What does this implement/fix? Explain your changes.

Propagate the eigen_tol for the 'arpack', 'amg', and 'lobpcg' solvers. By default, we are using the scipy default ('arpack'=>0 otherwise None).

Any other comments?

massich · 2018-09-01T18:51:21Z

This is not how the default should be done but it gives an idea.
cc:@lobpcg, @glemaitre

lobpcg · 2018-09-03T00:11:54Z

I ran a few tests using the new code and it now seems to work as I expected. Thanks!

sklearn/manifold/spectral_embedding_.py

sklearn/cluster/tests/test_spectral.py

massich · 2018-09-18T10:29:05Z

IIRC, that made pep8 scream

…

On Mon, Sep 17, 2018, 12:58 Joel Nothman ***@***.***> wrote: ***@***.**** approved this pull request. ------------------------------ In sklearn/cluster/tests/test_spectral.py <#11968 (comment)> : > @@ -205,3 +205,20 @@ def test_spectral_clustering_with_arpack_amg_solvers(): assert_raises( ValueError, spectral_clustering, graph, n_clusters=2, eigen_solver='amg', random_state=0) + + +def test_6489_regression(): + X = np.ones((50, 50)) + X[[3, 3, 3, 3, 3, 3, 8, 8, 8, 8, 8, 8, 17, 17, 17, 17, 17, put a space before that first 3 so things line up — You are receiving this because you authored the thread. Reply to this email directly, view it on GitHub <#11968 (review)>, or mute the thread <https://github.com/notifications/unsubscribe-auth/AGt-4znJ6bScBSS6Ct4BBTzefQop58dQks5ub4BagaJpZM4WWUeI> .

massich · 2018-09-21T07:56:10Z

ping: @rth

rth

Maybe add a note to the docstring of eigen_tol saying that for amg solver, it will be always set to larger or equal to 1e12, and document the behavior of this parameter for lobpcg. Also see comment below. Otherwise LGTM.

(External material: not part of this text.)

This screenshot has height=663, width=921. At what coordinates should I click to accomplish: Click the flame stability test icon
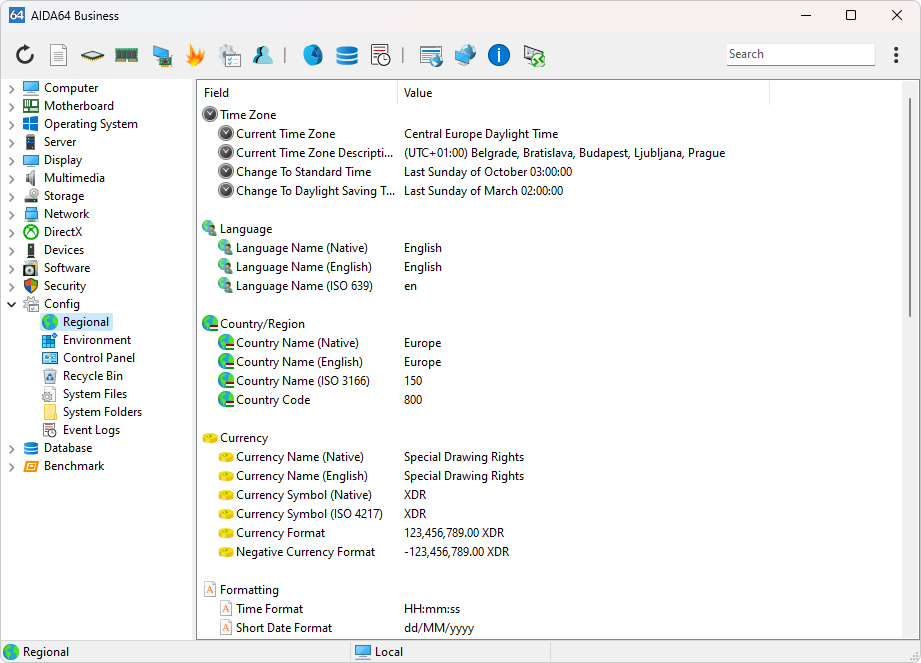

rth · 2018-09-21T08:38:13Z

sklearn/manifold/spectral_embedding_.py

@@ -303,6 +305,10 @@ def spectral_embedding(adjacency, n_components=8, eigen_solver=None,
            raise ValueError

    elif eigen_solver == "lobpcg":
+
+        if eigen_tol == 0:
+            eigen_tol = 1e-15


Would there be a disadvantage of doing, eigen_tol = max(1e-15, eigen_tol) same as for amg? I find it strange that eigen_tol is not monotonic in this case: e.g. 0 will produce 1e-15 but 1e-16 will produce 1e-16. Or are there use cases for tolerances below 1e-15? cc @lobpcg

"amg" solve actually is the same lobpcg, only with an extra option, so indeed, the default eigen_tol should be the same for "amg" and "lobpcg" My recommendation is to set eigen_tol=None in both cases and thus let the lobpcg code to choose its default.

1e-15 is way too small for the default eigen_tol. The default eigen_tol in the https://github.com/scipy/scipy/blob/v1.1.0/scipy/sparse/linalg/eigen/lobpcg/lobpcg.py line 307-308 is np.sqrt(1e-15) * n where n is the size of the matrix. The clean fix may be NOT to specify ANY default eigen_tol in "spectral_embedding" but rather let lobpcg to do it, as I suggest above.

I do not like in lines 136-138 of in "spectral_embedding":

def spectral_embedding(adjacency, n_components=8, eigen_solver=None,
random_state=None, eigen_tol=0.0,

Why not eigen_tol=None ? As far as I can see, eigen_tol=0.0 makes little sense, while eigen_tol=None would be passed to "lobpcg" and let it choose its default, as I propose. I do not know how "arpack" reacts to eigen_tol=None, however.

Yes, there may be use cases for tolerances below 1e-15 in general, because the stopping criteria currently used in "lobpcg" is not scale invariant, i.e., finding eigenvectors of the matrix 1e-10*A with the same accuracy as of finding the eigenvectors of the matrix A would require to scale the eigen_tol by the same magnitude, 1e-10. I have not actually tested it, but this is how the code is written. The default eigen_tol in "lobpcg" which is np.sqrt(1e-15) * n implicitly assumes that the matrix A if reasonably scaled.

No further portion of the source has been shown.